WORK REQUEST: In this exercise, write out the data word for word and leave every image out.

EXTRACTED MATERIAL:
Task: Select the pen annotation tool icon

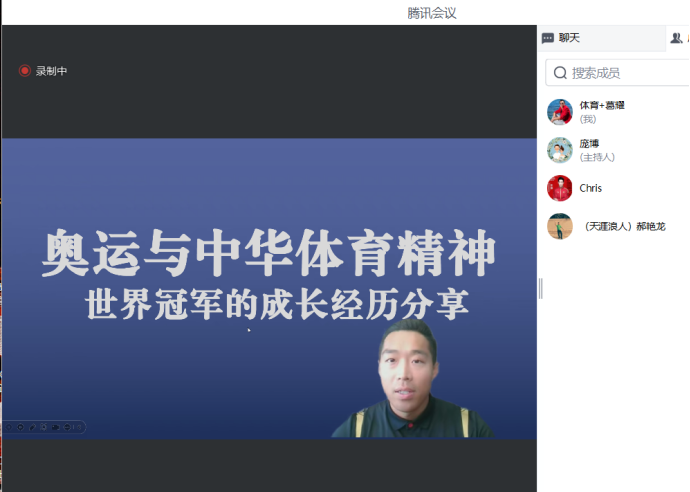Action: [32, 427]
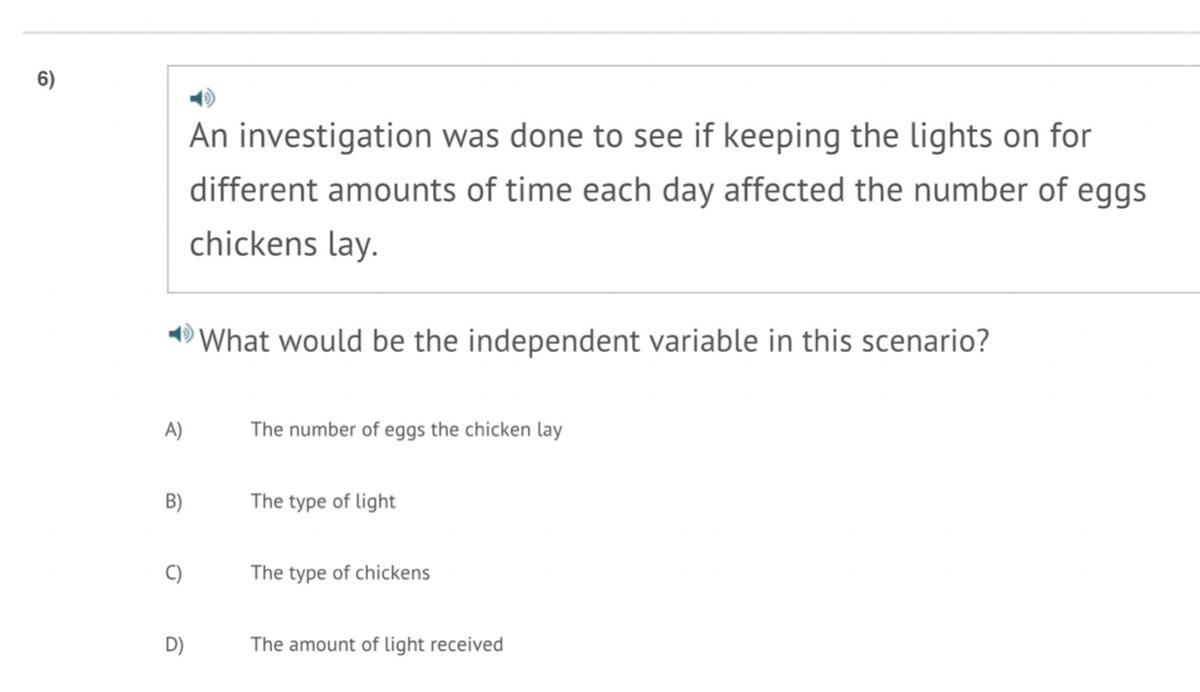This screenshot has height=692, width=1200.
Task: Choose "The type of light" answer
Action: 323,502
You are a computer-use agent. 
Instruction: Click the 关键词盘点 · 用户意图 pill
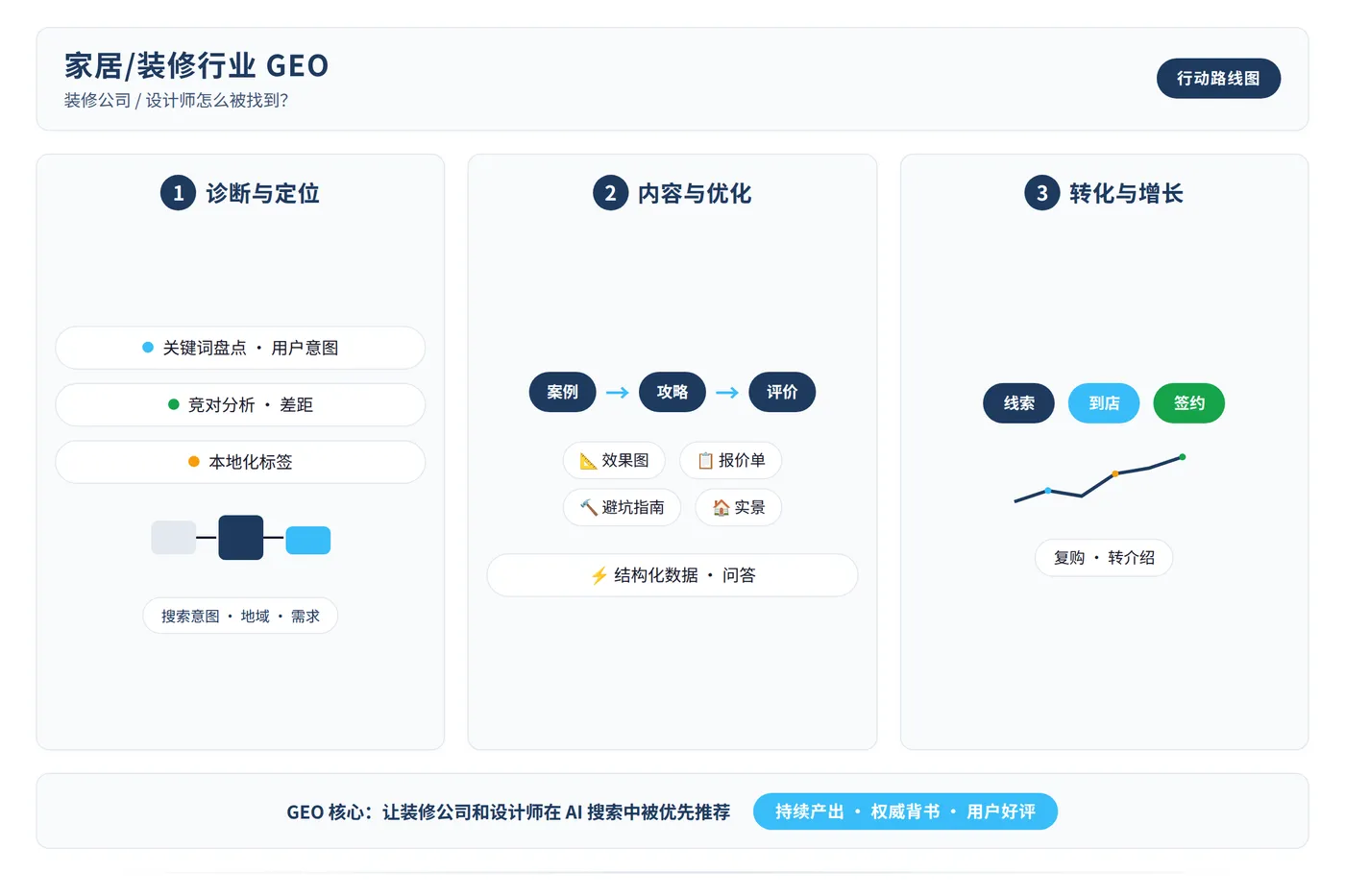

TASK SOLUTION:
Task: Select the pen annotation tool icon

Action: [32, 427]
This screenshot has height=692, width=1200.
Task: Choose "The type of light" answer
Action: 323,502
You are a computer-use agent. 
Instruction: Click the 关键词盘点 · 用户意图 pill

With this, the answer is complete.